NETHERLANDS - Over half of the €255m of contributions into the tax-friendly ‘levensloop', or life course, scheme of Loyalis, has been invested in the option without investment risk.

Loyalis, a subsidiary of the €209bn civil service pension fund ABP, has returned 9.6% on its 20-years' investments, it reported in its first annual figures.

Investments of its 15-years' and 5-years' schemes yielded 8.4% and 6%. The returns on investments with a duration of 30 years are 10.8%, it stated.

With a contributions' turnover of €255m in total, and its number of members almost 50,000, Loyalis claims to be preferred provider for its target group of civil servants and teachers, and market leader in levensloop.

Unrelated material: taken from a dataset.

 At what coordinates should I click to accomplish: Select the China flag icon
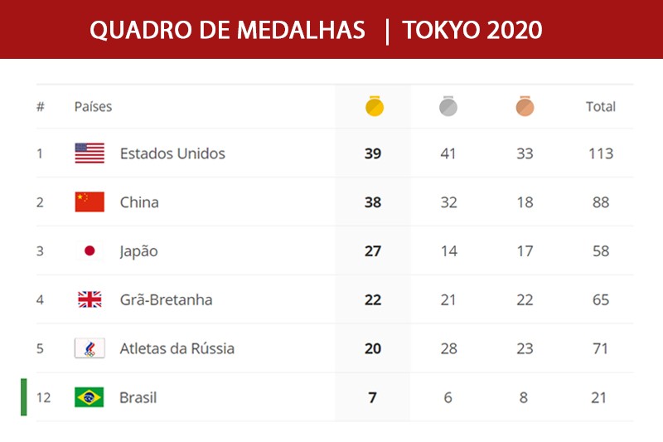90,202
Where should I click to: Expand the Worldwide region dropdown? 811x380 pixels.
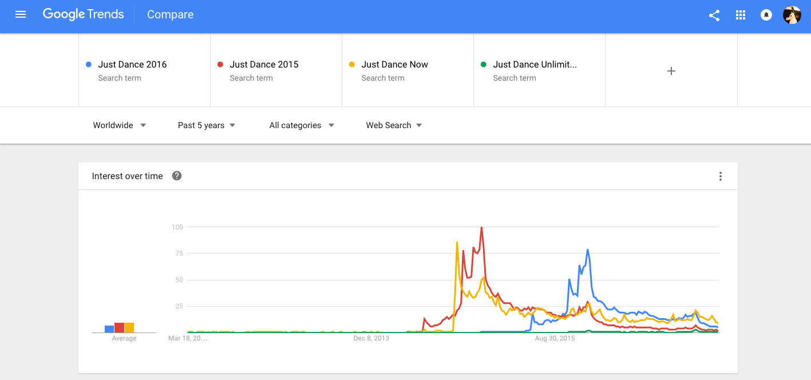(120, 125)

But the low appetite for risk, in spite of excellent performance, follows similar findings from rival Careon, the personal financial services subsidiary of healthcare workers' scheme, PGGM. Careon reported returns of 10.1% and 10% at its 15-years' and 20-years' plans respectively. Its participants, nevertheless, invested 90% of their contributions in its savings plan instead of one of its investment schemes.

Loyalis' investment option without risk but a guaranteed return offers 4.5% thus far.

Simon van Driel, executive chairman at Loyalis, was positive about the first results. "The scheme fulfils a need of our target group," he said.

According to Van Driel, almost 50% of participants are under-50s. Two-thirds of the participants are male.

The Loyalis chairman is expecting much of the coalition agreement on the levensloop, especially the intention to make the scheme more attractive to workers on low income. One-quarter of the participants has a below average income, he said.